=== INSTRUCTION 1 ===
In the pipe span thread, what size banner did the client want behind each stage?
=== INSTRUCTION 2 ===
According to the pipe span thread, why does the banner need support in the middle rather than a single pipe across the 18-foot span?
=== INSTRUCTION 3 ===
Quote the stretch from "I'm doing a" through "in the center?" in the pipe span thread.

# Max Stage Pipe Span



## jstroming (Jun 17, 2010)

Hey guys,

I'm doing a corporate event in a few weeks where the client has asked to put 18'(l)x9'(h) banners behind each stage in 6 Breakout Rooms. The banner wont weigh more than 50lbs. I'm planning on doing just a standard pipe goalpost, but have never done this with a span over 10'. Is this span (18') acceptable using standard 1.5" Aluminum Sched. 40 pipe, supported off of vertical support pipes on either end? I'm thinking steel would be worse than aluminum due to it's willingness to sag, and weight. Any ideas? Thanks!

EDIT: Also, anyone know any bell-base suppliers?


----------



## avkid (Jun 17, 2010)

Would the client have a problem if there was a pipe in the center?
It seems like a better idea to have a support in the middle.

Do you want a base like this?
http://mail.altmanltg.com/publicsynergy/docs/BLItemDossier.asp?Item=B-50&PLID=&Country=US


----------



## jstroming (Jun 17, 2010)

Cant do pipe in the center, as the backdrop is all one piece. Yeah I'm looking at the SSRC bell bases, I like the form factor alot better.


----------



## FatherMurphy (Jun 17, 2010)

How does the banner attach to whatever holds it up? Grommets and ties at top like a stage curtain, grommets in corners only like a cheapy advertising banner, or a pipe pocket like the bottom of a theatrical drop? Is the banner opaque or translucent? Heavy vinyl or lightweight fabric?

Any single pipe is likely to sag some over an 18' span, and sag = wrinkles in a flat banner. You need something in the middle.

=== SUPPLIED MATERIAL ===
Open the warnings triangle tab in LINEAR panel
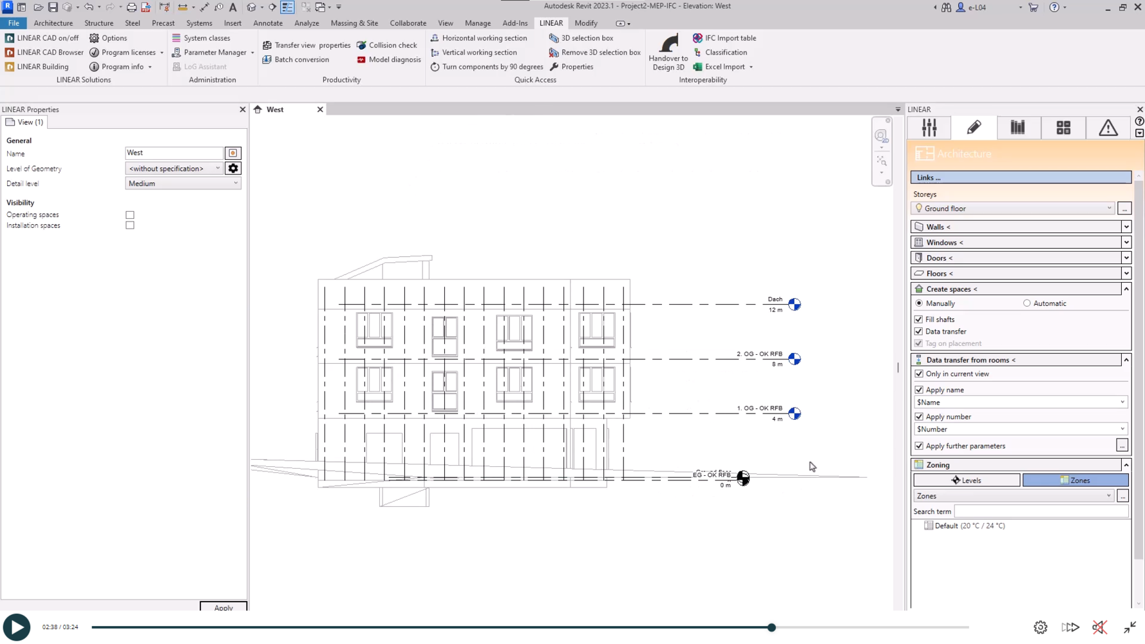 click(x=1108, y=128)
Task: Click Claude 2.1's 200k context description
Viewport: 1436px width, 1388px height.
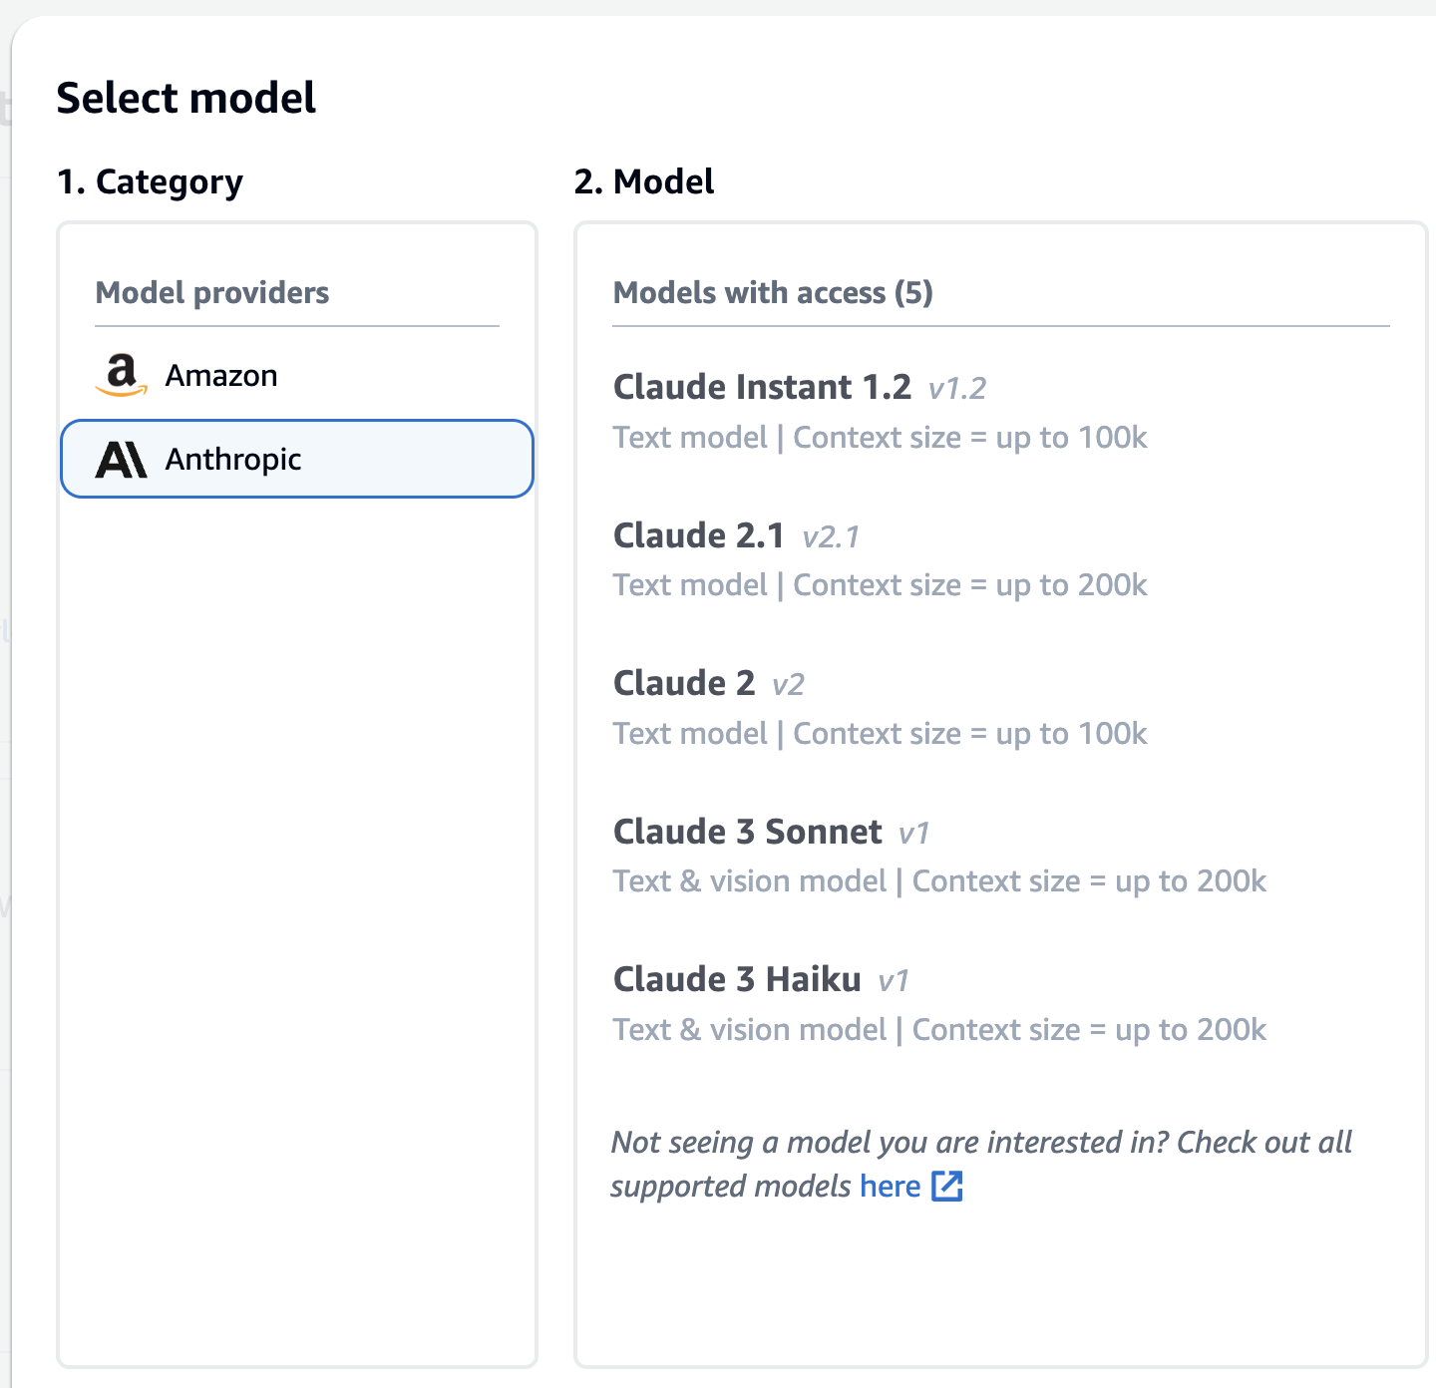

=== EXERCISE RESPONSE 1 ===
18 feet long by 9 feet high.

=== EXERCISE RESPONSE 2 ===
Any single pipe is likely to sag some over an 18-foot span. That sag causes wrinkles in a flat banner.

=== EXERCISE RESPONSE 3 ===
I'm doing a corporate event in a few weeks where the client has asked to put 18'(l)x9'(h) banners behind each stage in 6 Breakout Rooms. The banner wont weigh more than 50lbs. I'm planning on doing just a standard pipe goalpost, but have never done this with a span over 10'. Is this span (18') acceptable using standard 1.5" Aluminum Sched. 40 pipe, supported off of vertical support pipes on either end? I'm thinking steel would be worse than aluminum due to it's willingness to sag, and weight. Any ideas? Thanks!

EDIT: Also, anyone know any bell-base suppliers?


----------



## avkid (Jun 17, 2010)

Would the client have a problem if there was a pipe in the center?